TO DO
1. In the Cuba–Indonesia article, why does Ambassador Guevara stress people-to-people contact between the two countries? Answer in one to three sentences.
2. According to the Cuba–Indonesia article, where was Ambassador Guevara when she made her remarks?
3. Continue the Cuba–Indonesia article from its final sentence.

READING TEXT
# # # #
Ambassador Guevara revealed that the Cuban Embassy is currently working on a Memorandum of Understanding which will be signed by representatives of both the countries.
"We are working on this Memorandum to widen our partnership in health. It will open the door for more cooperation," she remarked during her visit to ANTARA in Jakarta, Tuesday.
Her visit was part of the efforts to strengthen the people-to-people (P2P) relationship between her country and Indonesia.
"The way to develop this (bilateral) relationship is by strengthening the people-to-people contact. We can work to ensure that Indonesian people are more aware about Cuba and Cubans about Indonesia," she stated.
She further explained that at the moment, people in both the countries know too little about each other. She strongly emphasized the need for Indonesians and Cubans to know each other better. Such an understanding can become the foundation of a stronger relationship between both the countries.
Additionally, Ambassador Guevara said Cuba is currently open to foreign investments as the country is on a path of social and economic development. Close contact between the public of Cuba and Indonesia may well help boost cooperation opportunities in terms of trade.
# # # #
DATA SEGMENT
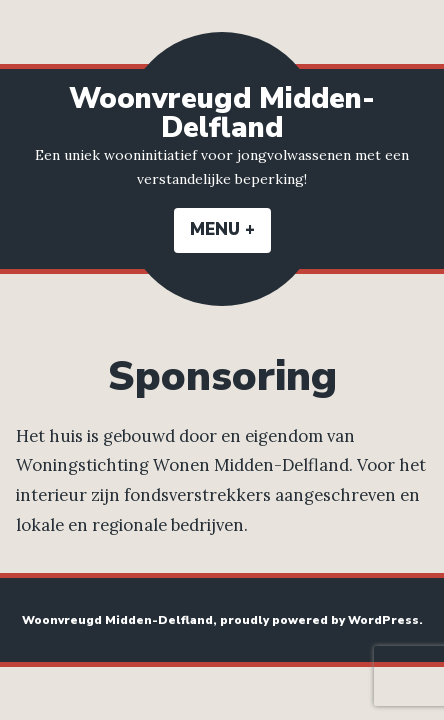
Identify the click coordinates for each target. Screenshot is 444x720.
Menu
# # # #
THE RESULTS
1. She says people in Cuba and Indonesia currently know too little about each other. Knowing each other better could become the foundation of a stronger relationship between the two countries.

2. She was visiting ANTARA in Jakarta.

3.
"This was true especially now since there are so many opportunities in the tourism and manufacturing sector," she reiterated.
Tourism is one of the sectors that Cuba would like to develop with Indonesia, as the number of Indonesian visitors to the country experienced a slight increase last year.
The Ambassador admitted that the two countries share similar tourism strong points, including natural wealth, historic spots and cultural destinations.
"However, our main tourism asset in Cuba is our people. They are friendly, open-minded and simple people who are ready to welcome foreign visitors," she concluded.
The bilateral relationship between Indonesia and the South American country goes back to the era of Sukarno, when a diplomatic relationship was established based on the close ties between Indonesias first President and Cubas then incumbent President, Fidel Castro.